## OBJECTIVE
Convert the material below into a Markdown table with the columns "Row" and "Entry". Begin at the line containing "Given: Click the", stop after the line containing "This screenshot has height=967, width=2576.", and omit blank lines.

»»

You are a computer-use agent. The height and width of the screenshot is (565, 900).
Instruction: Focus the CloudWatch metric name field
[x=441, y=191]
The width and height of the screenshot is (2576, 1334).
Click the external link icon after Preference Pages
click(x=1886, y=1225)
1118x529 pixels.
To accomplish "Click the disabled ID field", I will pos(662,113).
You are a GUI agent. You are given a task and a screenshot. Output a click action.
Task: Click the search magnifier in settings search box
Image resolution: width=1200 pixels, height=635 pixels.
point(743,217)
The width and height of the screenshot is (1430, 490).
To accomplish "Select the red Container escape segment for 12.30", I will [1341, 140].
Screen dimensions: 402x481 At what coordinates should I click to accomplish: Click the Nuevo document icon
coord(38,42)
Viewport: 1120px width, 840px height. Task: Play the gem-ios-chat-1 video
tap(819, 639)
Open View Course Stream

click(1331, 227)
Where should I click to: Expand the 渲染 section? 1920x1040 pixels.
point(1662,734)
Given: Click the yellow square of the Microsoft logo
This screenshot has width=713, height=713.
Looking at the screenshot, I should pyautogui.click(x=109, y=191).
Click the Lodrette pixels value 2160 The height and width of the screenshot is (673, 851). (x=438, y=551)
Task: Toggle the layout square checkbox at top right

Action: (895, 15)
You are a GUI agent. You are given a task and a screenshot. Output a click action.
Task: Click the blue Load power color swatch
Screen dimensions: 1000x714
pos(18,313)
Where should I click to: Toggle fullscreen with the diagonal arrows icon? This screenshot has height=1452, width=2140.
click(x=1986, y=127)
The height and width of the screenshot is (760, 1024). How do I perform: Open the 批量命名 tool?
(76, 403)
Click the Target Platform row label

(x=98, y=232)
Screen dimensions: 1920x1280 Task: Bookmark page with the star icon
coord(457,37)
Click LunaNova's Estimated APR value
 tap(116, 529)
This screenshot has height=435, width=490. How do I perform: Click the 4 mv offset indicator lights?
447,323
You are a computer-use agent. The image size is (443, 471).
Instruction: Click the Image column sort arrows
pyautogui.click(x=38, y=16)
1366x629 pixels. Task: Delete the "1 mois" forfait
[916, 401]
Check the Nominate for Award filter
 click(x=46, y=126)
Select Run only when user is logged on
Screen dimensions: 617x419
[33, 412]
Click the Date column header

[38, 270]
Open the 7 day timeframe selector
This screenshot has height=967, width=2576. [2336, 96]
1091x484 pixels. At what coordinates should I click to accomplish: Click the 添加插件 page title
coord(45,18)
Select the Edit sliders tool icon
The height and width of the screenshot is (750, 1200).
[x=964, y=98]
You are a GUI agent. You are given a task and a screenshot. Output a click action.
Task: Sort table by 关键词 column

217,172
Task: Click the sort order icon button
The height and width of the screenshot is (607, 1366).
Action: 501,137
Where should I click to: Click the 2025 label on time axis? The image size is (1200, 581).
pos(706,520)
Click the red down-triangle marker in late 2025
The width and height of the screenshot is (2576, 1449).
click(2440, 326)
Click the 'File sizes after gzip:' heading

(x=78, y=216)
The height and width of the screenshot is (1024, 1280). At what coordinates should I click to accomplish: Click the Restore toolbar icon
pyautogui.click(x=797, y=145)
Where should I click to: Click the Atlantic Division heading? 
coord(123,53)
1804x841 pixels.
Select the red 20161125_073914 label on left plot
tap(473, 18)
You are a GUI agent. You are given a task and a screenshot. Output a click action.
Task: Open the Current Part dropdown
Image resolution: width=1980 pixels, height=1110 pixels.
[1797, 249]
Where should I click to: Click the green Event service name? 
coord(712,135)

««

## TASK SOLUTION
| Row | Entry |
|---|---|
| 1 | Given: Click the yellow square of the Microsoft logo |
| 2 | This screenshot has width=713, height=713. |
| 3 | Looking at the screenshot, I should pyautogui.click(x=109, y=191). |
| 4 | Click the Lodrette pixels value 2160 The height and width of the screenshot is (673, 851). (x=438, y=551) |
| 5 | Task: Toggle the layout square checkbox at top right |
| 6 | Action: (895, 15) |
| 7 | You are a GUI agent. You are given a task and a screenshot. Output a click action. |
| 8 | Task: Click the blue Load power color swatch |
| 9 | Screen dimensions: 1000x714 |
| 10 | pos(18,313) |
| 11 | Where should I click to: Toggle fullscreen with the diagonal arrows icon? This screenshot has height=1452, width=2140. |
| 12 | click(x=1986, y=127) |
| 13 | The height and width of the screenshot is (760, 1024). How do I perform: Open the 批量命名 tool? |
| 14 | (76, 403) |
| 15 | Click the Target Platform row label |
| 16 | (x=98, y=232) |
| 17 | Screen dimensions: 1920x1280 Task: Bookmark page with the star icon |
| 18 | coord(457,37) |
| 19 | Click LunaNova's Estimated APR value |
| 20 |  tap(116, 529) |
| 21 | This screenshot has height=435, width=490. How do I perform: Click the 4 mv offset indicator lights? |
| 22 | 447,323 |
| 23 | You are a computer-use agent. The image size is (443, 471). |
| 24 | Instruction: Click the Image column sort arrows |
| 25 | pyautogui.click(x=38, y=16) |
| 26 | 1366x629 pixels. Task: Delete the "1 mois" forfait |
| 27 | [916, 401] |
| 28 | Check the Nominate for Award filter |
| 29 |  click(x=46, y=126) |
| 30 | Select Run only when user is logged on |
| 31 | Screen dimensions: 617x419 |
| 32 | [33, 412] |
| 33 | Click the Date column header |
| 34 | [38, 270] |
| 35 | Open the 7 day timeframe selector |
| 36 | This screenshot has height=967, width=2576. [2336, 96] |